→ Task goal:
Search the listing for the word "page" and return each line that contains it.

_ _ _

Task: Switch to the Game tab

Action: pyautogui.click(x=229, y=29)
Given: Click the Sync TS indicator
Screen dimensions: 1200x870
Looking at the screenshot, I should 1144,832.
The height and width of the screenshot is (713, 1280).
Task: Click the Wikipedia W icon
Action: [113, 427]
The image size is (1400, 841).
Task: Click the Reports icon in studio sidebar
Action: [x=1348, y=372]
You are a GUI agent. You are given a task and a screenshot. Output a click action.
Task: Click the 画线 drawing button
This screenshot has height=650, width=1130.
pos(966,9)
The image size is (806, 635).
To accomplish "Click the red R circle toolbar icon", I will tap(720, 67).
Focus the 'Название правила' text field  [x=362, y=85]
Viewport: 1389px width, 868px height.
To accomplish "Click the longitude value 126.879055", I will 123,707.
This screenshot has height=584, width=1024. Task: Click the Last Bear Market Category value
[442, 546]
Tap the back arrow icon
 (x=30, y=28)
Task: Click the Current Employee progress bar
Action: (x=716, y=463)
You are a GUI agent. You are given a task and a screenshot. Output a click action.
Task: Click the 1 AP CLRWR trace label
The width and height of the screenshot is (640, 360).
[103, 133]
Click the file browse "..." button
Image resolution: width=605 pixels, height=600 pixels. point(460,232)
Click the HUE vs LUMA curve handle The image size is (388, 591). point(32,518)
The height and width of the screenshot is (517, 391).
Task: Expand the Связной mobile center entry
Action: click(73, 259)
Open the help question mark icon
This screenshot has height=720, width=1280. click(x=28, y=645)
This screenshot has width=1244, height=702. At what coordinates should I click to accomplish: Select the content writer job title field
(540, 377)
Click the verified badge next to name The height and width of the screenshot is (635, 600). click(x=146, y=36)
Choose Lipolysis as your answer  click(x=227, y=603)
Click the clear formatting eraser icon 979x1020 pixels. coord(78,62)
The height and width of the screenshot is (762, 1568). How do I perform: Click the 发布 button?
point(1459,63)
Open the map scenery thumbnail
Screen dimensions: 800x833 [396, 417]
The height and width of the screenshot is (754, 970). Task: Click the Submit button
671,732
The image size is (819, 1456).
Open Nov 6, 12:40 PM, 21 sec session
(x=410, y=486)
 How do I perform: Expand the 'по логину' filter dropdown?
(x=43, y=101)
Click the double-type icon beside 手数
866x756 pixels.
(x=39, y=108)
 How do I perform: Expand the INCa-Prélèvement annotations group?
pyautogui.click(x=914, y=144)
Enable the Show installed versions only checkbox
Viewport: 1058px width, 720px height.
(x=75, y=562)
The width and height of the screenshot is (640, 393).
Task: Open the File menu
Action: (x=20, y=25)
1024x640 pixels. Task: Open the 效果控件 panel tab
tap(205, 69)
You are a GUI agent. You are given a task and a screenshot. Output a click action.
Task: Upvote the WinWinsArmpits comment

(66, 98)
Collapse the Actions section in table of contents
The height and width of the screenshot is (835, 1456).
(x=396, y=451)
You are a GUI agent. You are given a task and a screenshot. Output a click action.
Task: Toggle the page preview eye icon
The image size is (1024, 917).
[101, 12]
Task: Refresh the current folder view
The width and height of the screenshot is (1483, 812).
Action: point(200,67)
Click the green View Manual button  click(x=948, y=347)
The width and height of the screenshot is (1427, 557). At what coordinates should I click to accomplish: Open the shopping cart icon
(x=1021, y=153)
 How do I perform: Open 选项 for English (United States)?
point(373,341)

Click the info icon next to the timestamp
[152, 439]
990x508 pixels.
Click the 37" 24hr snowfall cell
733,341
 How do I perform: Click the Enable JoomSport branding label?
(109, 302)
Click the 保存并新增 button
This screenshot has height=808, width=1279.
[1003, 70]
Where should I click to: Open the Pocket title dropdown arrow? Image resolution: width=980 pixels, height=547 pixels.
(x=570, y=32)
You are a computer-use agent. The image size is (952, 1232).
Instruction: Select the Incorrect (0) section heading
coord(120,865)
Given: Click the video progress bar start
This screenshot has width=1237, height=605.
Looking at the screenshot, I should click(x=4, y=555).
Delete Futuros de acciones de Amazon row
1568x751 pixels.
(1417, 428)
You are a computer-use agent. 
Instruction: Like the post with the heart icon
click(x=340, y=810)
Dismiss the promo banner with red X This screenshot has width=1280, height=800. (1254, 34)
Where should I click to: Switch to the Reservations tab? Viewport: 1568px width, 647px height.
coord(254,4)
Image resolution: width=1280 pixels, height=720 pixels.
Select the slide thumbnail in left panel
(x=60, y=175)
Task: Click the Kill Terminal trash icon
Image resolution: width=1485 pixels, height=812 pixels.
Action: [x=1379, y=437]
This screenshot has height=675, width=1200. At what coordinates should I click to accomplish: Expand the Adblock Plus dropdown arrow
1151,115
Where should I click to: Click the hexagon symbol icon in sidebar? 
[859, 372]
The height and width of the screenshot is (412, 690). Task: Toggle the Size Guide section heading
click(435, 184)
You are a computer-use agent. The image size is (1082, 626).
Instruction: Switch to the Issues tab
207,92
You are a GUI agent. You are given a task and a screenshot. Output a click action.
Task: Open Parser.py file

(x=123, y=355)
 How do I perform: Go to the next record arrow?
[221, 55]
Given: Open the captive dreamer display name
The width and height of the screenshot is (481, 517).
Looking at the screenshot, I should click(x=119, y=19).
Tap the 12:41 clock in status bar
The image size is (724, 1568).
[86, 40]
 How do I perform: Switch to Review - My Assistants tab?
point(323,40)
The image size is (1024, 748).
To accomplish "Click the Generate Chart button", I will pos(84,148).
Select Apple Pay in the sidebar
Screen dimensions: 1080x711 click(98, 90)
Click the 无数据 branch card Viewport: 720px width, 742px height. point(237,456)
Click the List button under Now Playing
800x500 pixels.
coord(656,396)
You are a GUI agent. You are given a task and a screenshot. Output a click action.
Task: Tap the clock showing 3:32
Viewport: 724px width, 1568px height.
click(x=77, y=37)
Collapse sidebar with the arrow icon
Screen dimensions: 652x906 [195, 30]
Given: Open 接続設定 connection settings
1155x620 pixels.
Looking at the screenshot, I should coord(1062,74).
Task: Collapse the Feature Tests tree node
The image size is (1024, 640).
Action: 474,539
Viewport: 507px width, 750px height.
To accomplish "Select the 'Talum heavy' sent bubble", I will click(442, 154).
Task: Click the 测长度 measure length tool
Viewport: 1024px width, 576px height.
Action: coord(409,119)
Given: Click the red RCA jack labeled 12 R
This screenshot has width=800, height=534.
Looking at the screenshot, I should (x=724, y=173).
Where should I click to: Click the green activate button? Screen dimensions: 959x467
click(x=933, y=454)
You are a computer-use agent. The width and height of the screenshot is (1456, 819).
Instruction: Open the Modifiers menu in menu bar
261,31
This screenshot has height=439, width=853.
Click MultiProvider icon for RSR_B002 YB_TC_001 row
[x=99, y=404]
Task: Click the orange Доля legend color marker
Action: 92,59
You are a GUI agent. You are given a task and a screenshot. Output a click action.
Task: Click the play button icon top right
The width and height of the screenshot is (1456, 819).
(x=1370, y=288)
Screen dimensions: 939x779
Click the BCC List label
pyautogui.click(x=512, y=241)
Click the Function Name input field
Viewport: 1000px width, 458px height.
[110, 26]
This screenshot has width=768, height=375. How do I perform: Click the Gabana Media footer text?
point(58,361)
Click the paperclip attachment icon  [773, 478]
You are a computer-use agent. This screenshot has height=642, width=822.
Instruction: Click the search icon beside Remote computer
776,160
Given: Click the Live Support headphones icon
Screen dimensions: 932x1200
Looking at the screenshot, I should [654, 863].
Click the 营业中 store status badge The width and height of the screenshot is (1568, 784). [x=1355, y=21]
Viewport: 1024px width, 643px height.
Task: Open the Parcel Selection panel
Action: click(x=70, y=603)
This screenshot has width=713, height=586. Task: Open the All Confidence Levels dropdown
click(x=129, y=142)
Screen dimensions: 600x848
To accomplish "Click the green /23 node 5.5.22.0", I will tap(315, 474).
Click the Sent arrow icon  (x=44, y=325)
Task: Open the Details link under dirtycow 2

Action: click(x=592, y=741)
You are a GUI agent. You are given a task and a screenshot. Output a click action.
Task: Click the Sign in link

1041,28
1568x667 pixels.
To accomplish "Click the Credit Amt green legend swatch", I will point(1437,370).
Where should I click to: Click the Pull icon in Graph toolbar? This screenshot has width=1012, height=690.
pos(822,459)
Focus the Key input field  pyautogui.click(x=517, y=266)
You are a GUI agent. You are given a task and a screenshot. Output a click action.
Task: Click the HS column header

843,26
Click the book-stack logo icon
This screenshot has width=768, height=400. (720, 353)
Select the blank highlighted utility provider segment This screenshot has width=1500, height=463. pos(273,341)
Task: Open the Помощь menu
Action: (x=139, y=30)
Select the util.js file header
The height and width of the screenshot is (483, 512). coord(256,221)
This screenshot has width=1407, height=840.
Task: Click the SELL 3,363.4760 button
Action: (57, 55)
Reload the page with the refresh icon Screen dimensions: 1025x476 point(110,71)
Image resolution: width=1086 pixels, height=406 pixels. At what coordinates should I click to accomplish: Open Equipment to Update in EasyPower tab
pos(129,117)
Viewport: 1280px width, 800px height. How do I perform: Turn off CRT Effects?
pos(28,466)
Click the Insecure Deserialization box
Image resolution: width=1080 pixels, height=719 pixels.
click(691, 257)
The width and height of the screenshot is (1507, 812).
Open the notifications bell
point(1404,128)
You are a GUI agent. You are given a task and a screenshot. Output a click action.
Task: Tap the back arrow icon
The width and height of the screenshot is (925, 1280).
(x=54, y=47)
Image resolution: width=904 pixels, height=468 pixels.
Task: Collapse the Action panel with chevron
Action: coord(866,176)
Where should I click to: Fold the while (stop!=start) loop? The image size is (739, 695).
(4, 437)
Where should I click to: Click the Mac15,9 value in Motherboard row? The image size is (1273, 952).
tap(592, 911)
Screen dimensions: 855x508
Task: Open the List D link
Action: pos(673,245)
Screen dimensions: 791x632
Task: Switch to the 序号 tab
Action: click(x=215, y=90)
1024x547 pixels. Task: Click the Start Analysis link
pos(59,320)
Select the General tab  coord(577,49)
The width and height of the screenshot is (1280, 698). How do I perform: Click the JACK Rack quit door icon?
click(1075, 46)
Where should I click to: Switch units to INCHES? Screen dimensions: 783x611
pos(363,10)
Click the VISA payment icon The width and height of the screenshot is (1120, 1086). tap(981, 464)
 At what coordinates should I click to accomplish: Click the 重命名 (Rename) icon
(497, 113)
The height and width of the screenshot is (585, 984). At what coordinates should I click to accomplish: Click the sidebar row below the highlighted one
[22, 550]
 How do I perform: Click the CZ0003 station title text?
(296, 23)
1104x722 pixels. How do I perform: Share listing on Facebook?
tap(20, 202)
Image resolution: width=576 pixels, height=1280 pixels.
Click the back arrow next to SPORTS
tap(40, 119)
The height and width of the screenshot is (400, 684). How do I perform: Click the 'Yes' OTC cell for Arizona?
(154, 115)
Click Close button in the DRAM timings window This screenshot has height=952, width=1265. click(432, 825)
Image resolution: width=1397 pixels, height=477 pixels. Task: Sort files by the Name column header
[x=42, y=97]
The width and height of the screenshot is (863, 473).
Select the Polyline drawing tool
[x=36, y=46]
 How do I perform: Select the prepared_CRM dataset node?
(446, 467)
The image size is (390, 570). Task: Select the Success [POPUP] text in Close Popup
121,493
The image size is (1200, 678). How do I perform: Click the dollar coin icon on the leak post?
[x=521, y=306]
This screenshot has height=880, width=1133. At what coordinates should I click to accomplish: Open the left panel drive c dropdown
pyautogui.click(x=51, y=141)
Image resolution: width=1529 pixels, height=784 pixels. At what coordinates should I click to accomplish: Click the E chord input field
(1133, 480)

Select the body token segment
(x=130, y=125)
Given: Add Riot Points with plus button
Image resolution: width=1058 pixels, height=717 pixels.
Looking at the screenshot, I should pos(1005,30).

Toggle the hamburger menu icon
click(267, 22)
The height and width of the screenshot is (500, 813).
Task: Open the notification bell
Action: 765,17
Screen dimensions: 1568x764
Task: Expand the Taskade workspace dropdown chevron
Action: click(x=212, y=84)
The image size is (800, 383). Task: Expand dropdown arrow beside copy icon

_ _ _

→ Exercise solution:
Task: Toggle the page preview eye icon
Reload the page with the refresh icon Screen dimensions: 1025x476 point(110,71)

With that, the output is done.